土佐豊が29日、新入幕の単独会見で緊張からしどろもどろになった。「幕内でも勝ちたい。けど、勝つことは難しいっす。いや、勝てる。う~ん」。仕事場の土俵の上では堂々としているが、上がり症で人前で話すことが大の苦手という。

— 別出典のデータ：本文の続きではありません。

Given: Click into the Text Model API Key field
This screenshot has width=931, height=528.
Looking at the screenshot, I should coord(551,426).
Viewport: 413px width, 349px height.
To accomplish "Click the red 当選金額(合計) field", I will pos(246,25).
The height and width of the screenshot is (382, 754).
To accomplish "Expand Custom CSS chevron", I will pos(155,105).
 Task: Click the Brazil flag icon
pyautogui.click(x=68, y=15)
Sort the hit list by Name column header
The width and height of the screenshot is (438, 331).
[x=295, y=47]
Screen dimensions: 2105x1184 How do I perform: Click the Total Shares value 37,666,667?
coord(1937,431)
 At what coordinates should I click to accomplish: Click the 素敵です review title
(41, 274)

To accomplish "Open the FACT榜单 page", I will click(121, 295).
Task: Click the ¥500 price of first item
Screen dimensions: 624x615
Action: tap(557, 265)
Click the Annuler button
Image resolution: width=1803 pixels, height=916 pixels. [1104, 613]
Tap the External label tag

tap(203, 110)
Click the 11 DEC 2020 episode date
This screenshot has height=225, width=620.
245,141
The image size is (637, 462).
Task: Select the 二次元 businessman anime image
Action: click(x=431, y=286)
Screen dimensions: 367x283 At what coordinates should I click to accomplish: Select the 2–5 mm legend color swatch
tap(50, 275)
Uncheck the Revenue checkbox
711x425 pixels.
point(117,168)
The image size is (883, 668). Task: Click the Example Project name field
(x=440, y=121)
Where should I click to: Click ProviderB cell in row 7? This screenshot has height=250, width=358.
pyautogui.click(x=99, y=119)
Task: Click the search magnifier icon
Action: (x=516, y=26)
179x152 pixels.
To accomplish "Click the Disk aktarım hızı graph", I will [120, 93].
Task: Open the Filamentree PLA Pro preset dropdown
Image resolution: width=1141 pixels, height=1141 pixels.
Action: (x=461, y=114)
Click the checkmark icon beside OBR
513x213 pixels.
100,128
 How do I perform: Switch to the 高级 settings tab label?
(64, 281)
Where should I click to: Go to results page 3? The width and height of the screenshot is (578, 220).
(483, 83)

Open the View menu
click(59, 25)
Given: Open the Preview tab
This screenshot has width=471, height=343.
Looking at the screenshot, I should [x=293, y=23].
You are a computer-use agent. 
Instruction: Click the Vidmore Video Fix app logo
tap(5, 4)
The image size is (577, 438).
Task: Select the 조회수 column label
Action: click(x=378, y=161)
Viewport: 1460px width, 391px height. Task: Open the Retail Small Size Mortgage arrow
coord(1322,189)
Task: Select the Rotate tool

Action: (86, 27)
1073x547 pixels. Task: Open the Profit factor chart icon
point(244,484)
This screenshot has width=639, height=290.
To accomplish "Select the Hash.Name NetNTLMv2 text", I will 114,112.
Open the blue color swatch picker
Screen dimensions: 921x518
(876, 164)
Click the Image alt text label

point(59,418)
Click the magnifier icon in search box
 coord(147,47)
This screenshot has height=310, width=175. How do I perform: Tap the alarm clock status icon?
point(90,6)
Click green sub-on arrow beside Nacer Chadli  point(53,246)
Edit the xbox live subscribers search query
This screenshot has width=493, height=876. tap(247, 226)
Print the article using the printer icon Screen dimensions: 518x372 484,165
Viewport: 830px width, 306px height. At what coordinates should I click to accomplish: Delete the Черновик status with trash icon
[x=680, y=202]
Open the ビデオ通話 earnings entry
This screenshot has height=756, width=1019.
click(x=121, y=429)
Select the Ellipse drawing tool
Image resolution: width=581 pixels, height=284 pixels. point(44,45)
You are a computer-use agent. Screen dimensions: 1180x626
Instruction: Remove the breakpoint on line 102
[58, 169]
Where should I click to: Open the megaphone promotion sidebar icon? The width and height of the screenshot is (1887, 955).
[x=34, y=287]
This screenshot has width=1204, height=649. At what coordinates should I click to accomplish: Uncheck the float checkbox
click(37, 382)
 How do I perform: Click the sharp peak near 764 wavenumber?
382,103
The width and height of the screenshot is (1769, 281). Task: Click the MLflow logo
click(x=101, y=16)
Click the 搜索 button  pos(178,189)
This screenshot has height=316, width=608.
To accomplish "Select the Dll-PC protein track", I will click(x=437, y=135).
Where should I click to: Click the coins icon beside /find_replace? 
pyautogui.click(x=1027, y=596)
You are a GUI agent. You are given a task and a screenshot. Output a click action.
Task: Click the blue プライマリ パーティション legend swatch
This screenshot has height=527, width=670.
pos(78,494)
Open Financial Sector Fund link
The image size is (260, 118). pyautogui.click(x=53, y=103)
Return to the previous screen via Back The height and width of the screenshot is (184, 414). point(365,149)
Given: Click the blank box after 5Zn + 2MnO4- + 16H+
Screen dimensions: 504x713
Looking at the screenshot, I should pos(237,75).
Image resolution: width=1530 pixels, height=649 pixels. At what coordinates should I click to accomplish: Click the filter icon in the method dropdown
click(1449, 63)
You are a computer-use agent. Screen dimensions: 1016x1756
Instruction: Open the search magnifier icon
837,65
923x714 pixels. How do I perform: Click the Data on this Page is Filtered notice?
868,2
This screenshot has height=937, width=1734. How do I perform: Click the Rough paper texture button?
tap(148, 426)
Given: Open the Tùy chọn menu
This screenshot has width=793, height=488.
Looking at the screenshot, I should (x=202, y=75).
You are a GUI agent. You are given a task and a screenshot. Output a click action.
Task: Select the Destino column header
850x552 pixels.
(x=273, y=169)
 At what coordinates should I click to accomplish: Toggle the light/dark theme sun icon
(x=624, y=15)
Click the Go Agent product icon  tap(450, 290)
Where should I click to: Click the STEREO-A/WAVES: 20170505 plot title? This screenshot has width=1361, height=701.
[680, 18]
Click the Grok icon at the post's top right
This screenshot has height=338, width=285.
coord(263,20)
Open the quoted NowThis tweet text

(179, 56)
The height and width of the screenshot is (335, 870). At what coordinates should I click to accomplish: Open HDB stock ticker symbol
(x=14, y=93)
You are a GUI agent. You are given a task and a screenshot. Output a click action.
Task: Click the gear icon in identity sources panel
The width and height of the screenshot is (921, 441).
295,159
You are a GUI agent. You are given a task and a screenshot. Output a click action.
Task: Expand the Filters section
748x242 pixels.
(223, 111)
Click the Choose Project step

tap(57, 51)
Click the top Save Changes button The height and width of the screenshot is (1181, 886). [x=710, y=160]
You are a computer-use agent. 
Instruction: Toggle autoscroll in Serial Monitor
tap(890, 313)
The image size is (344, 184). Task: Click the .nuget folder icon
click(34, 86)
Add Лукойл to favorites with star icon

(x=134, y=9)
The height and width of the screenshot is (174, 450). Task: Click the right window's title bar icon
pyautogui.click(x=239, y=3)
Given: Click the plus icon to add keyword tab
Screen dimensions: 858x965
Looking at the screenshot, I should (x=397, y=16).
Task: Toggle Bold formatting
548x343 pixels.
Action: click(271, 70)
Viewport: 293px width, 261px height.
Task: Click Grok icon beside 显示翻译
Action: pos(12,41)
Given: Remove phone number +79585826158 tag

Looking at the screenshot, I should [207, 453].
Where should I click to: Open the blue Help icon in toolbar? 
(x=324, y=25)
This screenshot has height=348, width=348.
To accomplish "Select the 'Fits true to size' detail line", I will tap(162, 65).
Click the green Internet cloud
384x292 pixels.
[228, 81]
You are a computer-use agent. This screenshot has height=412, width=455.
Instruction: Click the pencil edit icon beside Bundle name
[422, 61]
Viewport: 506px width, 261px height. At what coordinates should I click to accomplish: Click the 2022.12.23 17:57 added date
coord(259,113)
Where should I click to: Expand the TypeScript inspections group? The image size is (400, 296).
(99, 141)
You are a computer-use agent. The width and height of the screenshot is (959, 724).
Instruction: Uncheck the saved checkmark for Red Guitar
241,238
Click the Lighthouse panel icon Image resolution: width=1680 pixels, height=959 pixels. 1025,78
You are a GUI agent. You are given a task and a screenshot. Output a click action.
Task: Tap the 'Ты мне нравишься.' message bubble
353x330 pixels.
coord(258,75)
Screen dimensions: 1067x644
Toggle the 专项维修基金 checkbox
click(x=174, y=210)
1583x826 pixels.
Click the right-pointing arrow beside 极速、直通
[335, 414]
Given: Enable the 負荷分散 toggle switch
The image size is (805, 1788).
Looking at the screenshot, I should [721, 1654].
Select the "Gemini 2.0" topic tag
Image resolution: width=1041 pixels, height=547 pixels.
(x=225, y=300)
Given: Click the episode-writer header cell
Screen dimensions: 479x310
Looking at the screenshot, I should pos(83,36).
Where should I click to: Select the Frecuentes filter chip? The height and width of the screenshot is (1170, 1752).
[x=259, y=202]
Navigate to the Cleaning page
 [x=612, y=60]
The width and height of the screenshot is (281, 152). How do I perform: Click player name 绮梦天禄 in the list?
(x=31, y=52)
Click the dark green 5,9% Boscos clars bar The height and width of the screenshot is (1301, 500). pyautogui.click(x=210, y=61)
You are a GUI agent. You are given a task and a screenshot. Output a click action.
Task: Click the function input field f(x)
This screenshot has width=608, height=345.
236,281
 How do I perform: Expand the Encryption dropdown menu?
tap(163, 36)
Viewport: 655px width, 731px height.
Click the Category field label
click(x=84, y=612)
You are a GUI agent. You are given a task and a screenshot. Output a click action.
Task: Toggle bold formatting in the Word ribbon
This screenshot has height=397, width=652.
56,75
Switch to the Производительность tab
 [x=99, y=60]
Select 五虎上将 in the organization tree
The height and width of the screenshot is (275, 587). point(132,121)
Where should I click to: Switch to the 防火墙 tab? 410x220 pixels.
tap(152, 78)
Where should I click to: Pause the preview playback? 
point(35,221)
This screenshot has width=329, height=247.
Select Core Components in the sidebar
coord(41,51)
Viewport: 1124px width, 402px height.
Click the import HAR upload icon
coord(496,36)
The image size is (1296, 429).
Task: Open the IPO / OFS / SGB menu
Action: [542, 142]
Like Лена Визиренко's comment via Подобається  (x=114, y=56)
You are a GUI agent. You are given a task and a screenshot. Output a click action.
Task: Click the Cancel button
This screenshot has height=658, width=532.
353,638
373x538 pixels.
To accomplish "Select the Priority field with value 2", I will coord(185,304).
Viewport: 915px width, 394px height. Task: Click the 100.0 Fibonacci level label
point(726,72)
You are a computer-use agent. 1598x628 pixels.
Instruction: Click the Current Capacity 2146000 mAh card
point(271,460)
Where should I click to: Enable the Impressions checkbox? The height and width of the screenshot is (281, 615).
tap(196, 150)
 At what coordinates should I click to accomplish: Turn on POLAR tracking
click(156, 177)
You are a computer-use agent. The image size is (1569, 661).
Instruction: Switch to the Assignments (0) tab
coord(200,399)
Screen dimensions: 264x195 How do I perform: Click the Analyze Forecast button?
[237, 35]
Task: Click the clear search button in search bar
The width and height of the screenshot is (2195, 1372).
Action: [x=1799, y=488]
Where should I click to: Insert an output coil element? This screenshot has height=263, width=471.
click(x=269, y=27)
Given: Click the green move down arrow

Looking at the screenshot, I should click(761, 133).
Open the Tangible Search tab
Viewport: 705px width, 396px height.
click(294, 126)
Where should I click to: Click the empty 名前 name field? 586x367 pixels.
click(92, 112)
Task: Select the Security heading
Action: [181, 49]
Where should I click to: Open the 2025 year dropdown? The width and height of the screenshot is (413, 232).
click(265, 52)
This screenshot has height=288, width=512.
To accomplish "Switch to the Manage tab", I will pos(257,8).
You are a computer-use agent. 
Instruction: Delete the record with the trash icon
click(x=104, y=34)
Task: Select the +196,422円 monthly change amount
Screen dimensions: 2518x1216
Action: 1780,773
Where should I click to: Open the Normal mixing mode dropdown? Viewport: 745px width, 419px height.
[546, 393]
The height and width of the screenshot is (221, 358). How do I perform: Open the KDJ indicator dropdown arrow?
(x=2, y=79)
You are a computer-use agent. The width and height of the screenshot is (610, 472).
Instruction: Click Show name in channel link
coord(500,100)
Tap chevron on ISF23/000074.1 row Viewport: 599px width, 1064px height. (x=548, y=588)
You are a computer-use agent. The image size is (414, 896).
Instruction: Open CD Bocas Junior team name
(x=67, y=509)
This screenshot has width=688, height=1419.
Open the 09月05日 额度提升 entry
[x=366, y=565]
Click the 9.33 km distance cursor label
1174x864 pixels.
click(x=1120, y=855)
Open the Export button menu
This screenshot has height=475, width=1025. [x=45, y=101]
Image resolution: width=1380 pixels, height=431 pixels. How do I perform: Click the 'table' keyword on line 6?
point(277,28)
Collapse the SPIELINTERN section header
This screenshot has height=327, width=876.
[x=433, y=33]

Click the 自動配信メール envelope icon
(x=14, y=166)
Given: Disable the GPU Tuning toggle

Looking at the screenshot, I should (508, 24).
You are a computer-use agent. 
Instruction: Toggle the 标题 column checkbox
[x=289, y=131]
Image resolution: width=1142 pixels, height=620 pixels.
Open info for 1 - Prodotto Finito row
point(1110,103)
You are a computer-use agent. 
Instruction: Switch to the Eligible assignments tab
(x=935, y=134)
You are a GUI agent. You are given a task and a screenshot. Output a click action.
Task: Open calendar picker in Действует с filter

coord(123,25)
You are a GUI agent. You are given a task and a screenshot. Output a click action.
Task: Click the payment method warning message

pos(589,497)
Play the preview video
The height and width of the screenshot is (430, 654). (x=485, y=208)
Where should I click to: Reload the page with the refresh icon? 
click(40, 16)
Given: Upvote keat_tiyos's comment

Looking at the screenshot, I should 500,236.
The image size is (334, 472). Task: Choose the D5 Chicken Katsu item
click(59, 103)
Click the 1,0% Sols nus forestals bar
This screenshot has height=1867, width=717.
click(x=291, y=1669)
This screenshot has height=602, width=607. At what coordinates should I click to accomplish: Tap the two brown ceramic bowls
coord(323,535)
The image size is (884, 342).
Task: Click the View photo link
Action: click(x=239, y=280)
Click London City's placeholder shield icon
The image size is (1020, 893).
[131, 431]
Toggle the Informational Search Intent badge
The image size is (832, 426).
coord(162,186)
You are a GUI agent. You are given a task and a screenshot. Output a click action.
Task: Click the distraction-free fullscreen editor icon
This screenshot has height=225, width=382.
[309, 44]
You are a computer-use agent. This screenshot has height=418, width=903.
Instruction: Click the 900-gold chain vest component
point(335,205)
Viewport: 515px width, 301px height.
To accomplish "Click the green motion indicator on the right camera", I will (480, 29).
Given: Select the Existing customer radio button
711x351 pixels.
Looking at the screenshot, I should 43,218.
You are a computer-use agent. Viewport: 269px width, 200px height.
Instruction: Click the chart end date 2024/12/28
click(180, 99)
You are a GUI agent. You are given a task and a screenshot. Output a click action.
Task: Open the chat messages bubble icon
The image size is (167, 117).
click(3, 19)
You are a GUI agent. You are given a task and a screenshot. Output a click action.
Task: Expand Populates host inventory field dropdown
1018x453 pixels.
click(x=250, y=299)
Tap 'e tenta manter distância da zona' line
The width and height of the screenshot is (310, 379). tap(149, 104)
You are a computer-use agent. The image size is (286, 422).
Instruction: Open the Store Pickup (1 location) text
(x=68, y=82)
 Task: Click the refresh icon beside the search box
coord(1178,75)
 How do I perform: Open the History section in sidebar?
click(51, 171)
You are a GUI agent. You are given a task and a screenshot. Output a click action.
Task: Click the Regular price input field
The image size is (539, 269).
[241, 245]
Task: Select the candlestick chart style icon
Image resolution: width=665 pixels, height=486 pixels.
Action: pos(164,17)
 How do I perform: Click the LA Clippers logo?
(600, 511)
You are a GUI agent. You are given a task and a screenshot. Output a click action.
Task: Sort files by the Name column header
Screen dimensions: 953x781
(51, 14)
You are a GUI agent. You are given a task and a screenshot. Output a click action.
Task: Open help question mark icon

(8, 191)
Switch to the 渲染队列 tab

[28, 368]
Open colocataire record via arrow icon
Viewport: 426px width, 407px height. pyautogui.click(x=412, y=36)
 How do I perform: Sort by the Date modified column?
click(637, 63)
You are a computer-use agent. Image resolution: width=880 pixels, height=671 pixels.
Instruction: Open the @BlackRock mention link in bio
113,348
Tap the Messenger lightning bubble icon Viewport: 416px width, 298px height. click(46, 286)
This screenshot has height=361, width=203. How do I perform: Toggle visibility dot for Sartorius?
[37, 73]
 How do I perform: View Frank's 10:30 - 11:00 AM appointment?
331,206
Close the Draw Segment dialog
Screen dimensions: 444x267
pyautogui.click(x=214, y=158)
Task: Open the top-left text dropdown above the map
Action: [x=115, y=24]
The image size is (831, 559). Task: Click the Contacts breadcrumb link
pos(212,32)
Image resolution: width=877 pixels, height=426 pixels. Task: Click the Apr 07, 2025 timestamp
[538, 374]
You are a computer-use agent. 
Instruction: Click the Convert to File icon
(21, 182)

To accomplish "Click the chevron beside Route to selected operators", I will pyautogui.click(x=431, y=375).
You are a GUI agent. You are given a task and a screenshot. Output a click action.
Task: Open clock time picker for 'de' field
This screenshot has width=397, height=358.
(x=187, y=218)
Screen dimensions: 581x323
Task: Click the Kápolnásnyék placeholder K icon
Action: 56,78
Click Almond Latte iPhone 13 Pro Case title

07年春場所初土俵から所要14場所での新入幕。この日の会見場の宿舎が舞台になった時津風部屋新弟子暴行死事件から2年がたち、現在の時津風親方(元幕内時津海)が部屋を継承して初の新入幕力士の誕生となった。文字通りの「晴れの日」だが、師匠は所用のため不在だった。
予想外の単独会見を強いられた24歳は「3賞?
いや意識は特に。同期の山本山?
いや別に。横綱との対戦?
いや~」と答えにならぬ返答を連発。唯一笑顔になったのは、部屋の近くにあるモンキーセンターでゴリラを見たことを振り返った時だった。「自分、初めてゴリラを見ました。名前は太郎。握力が800キロもあるらしいっす。何か力をもらいました」。
土佐豊の愛称は「ゴリ」。名古屋の土俵では緊張を解き放ち、ゴリラのごとく、暴れ回れるだろうか。